0
votes

I try to import data into a google spreadsheet using importxml, but every time I try I get the same error: ”The imported xml content cannot be parsed”. (The original message is german, I translated.)

The data I want do import is located in the h1 of a amazon product page. As an example I use the following: https://www.amazon.de/Harry-Potter-verwunschene-Special-Rehearsal/dp/3551559007/.

Do you understand why the following does not work?

=importXml("https://www.amazon.de/Harry-Potter-verwunschene-Special-Rehearsal/dp/3551559007/"; "//h1/span[1]")

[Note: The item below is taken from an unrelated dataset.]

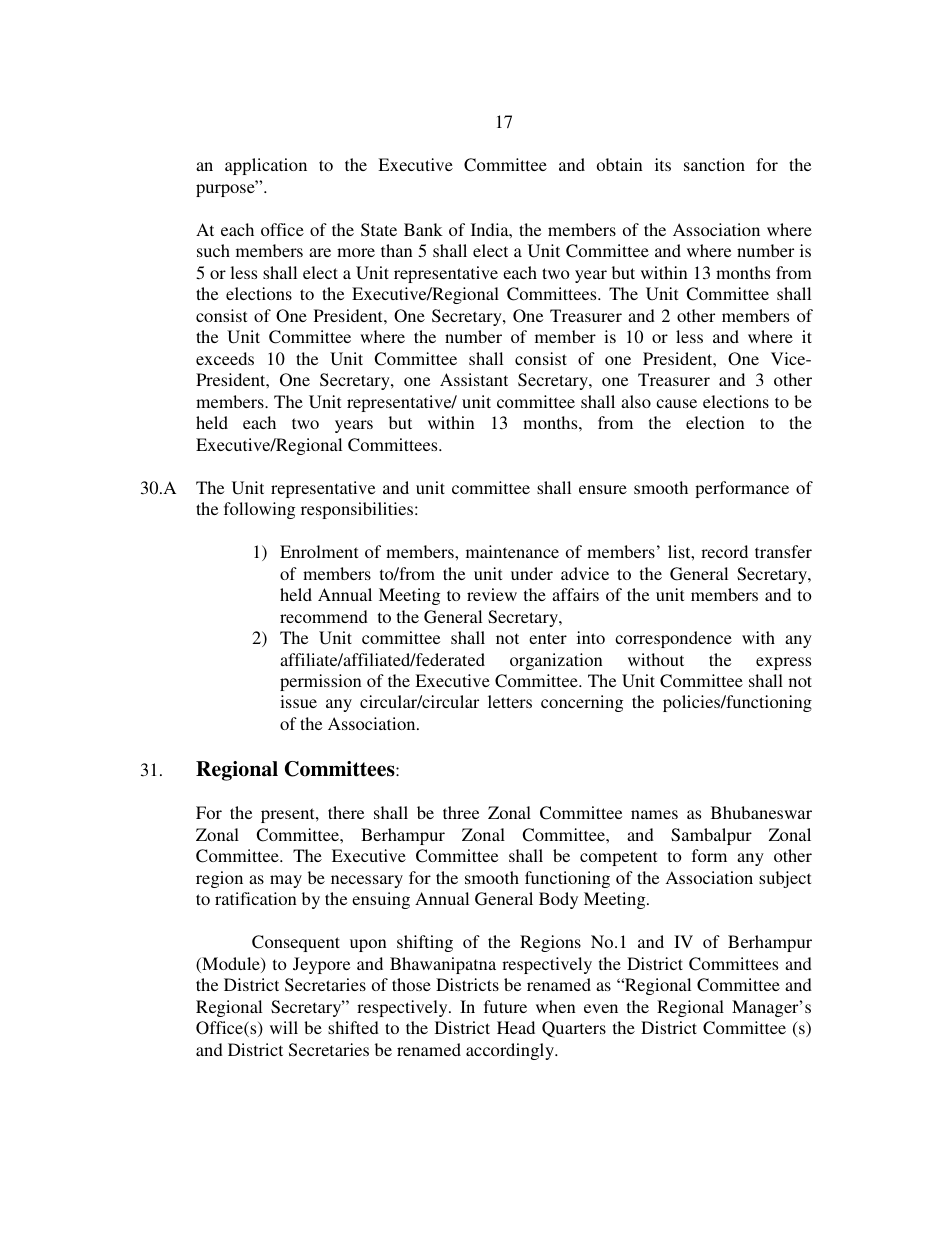 Image resolution: width=952 pixels, height=1233 pixels. What do you see at coordinates (516, 1027) in the document?
I see `Head` at bounding box center [516, 1027].
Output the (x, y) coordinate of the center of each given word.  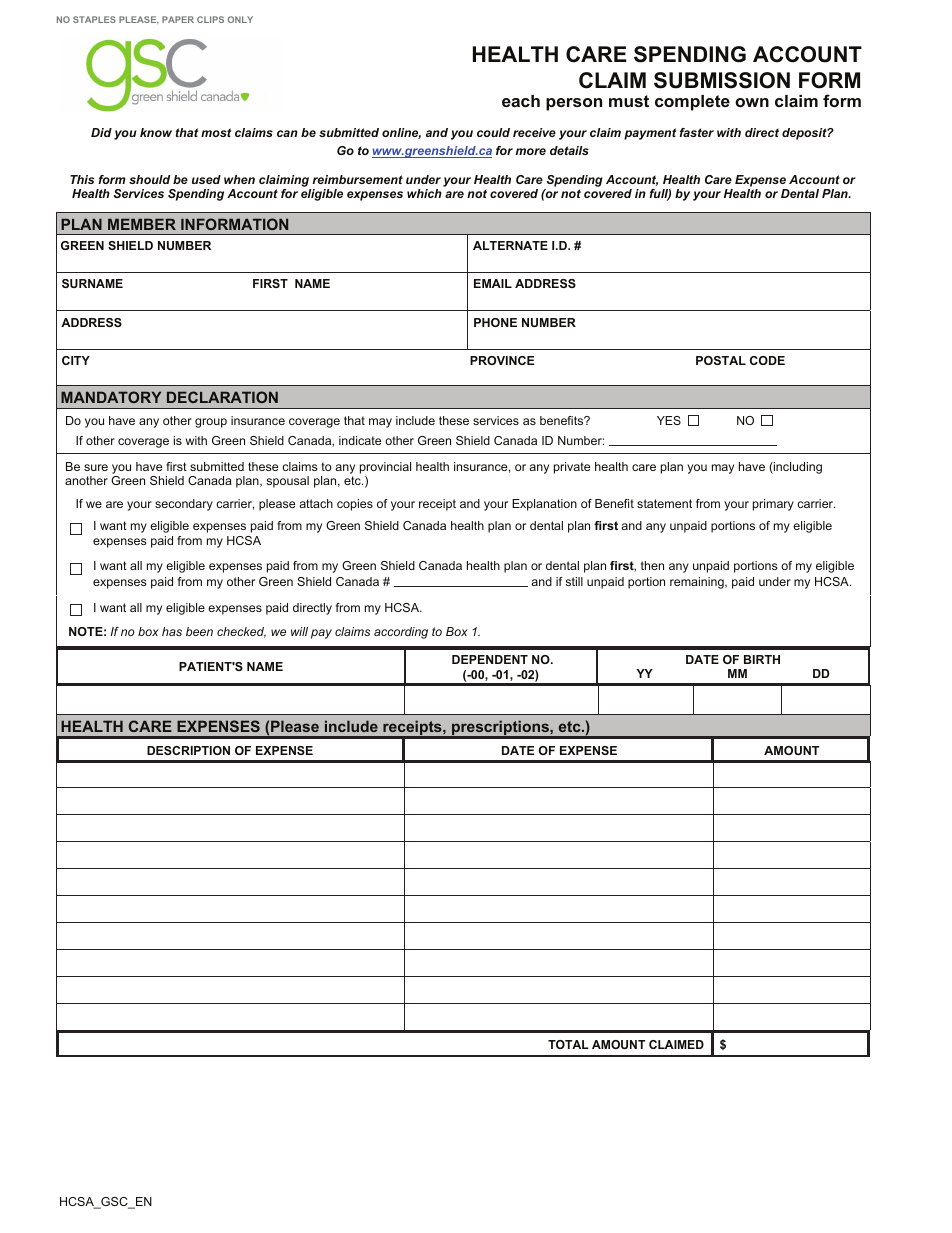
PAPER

I appreciate every helping hand!

1
Stackoverflow is for programming questions. Google spreadsheet questions are more suited for WebApps. - MikeJRamsey56

1 Answers

0
votes

SO it's now being loaded by javascript so if you take that last number on the end of your URL 3551559007 and append it onto this URL string https://www.amazon.de/gp/search-inside/service-data?method=getBookData&asin= you will see the raw JSON where the data is - and you can parse it from there:

https://www.amazon.de/gp/search-inside/service-data?method=getBookData&asin=3551559007

so in this case you can basically us this formula to get out the title:

=REGEXREPLACE(CONCATENATE(IMPORTDATA(A1)),"(^.*title:"")(.*)(""type:""html.*)","$2")

enter image description here

or you can find the import json custom function and set that all up - the above will be quicker.